(Beginning of RECORDS SUPPLIED)
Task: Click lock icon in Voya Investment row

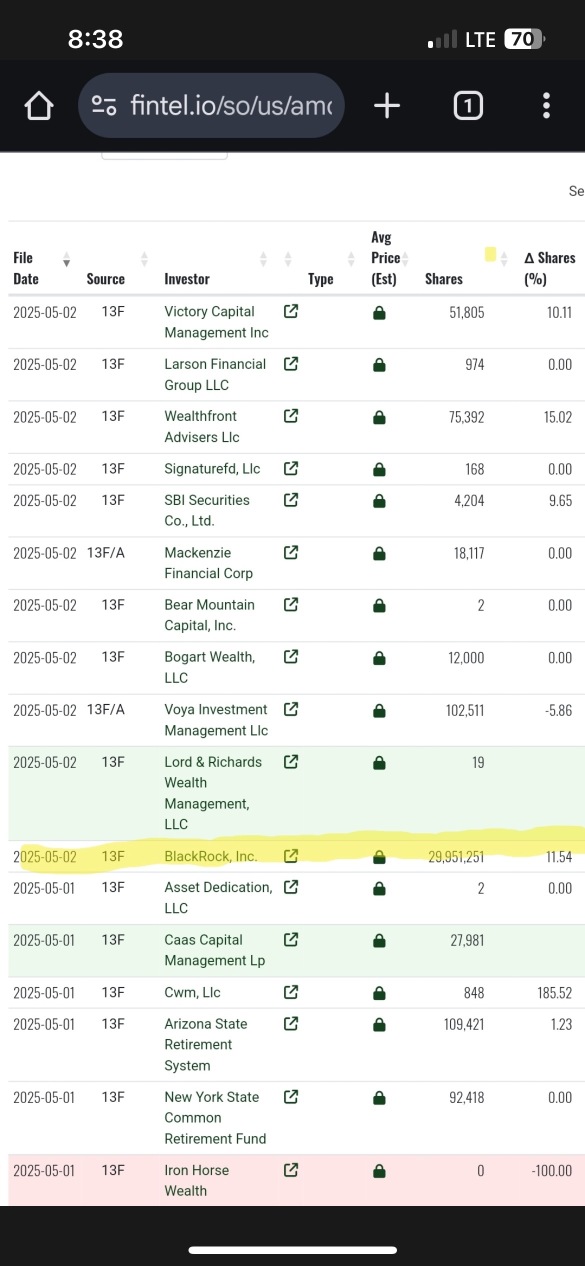Action: 379,711
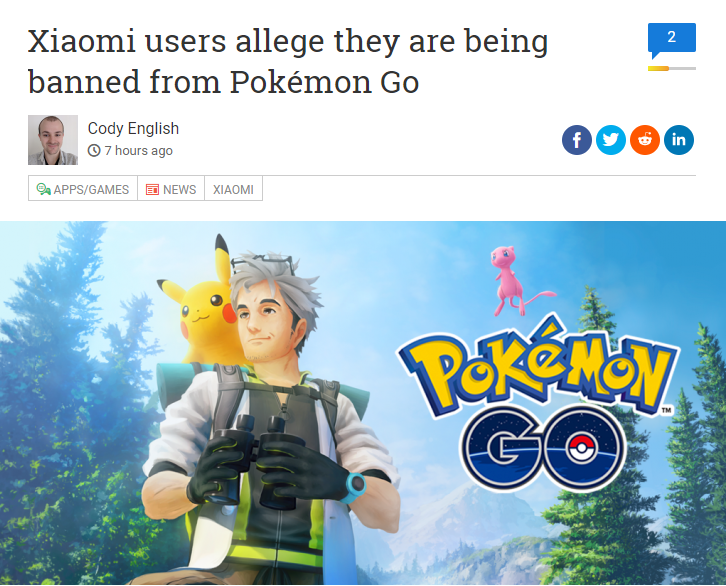Click the pink Mew in the banner

click(516, 281)
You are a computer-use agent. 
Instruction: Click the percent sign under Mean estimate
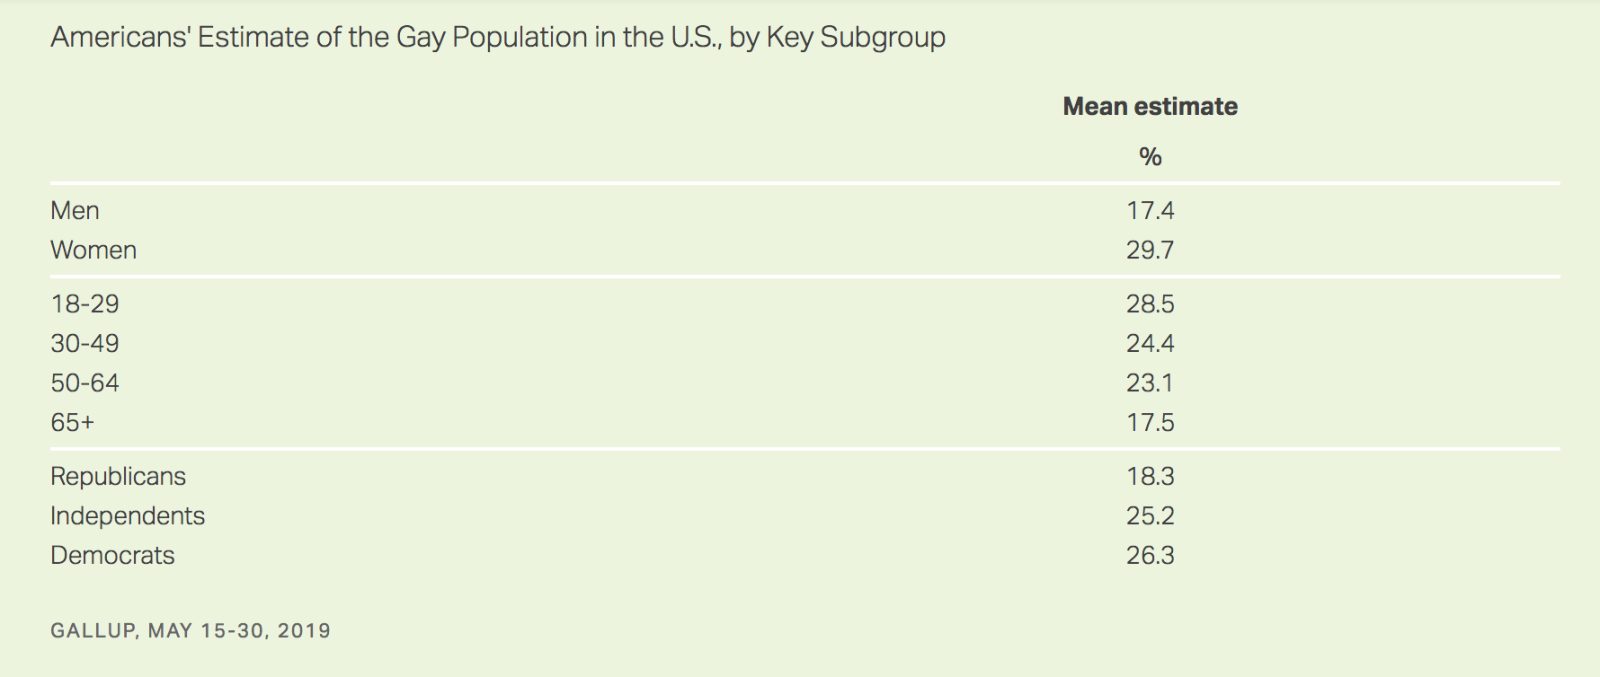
(End of RECORDS SUPPLIED)
What you give back should match the entries above exactly, except that pictures are dropped.

SOLUTION:
Task: Click lock icon in Voya Investment row

Action: 379,711
Click the pink Mew in the banner

click(516, 281)
You are a computer-use agent. 
Instruction: Click the percent sign under Mean estimate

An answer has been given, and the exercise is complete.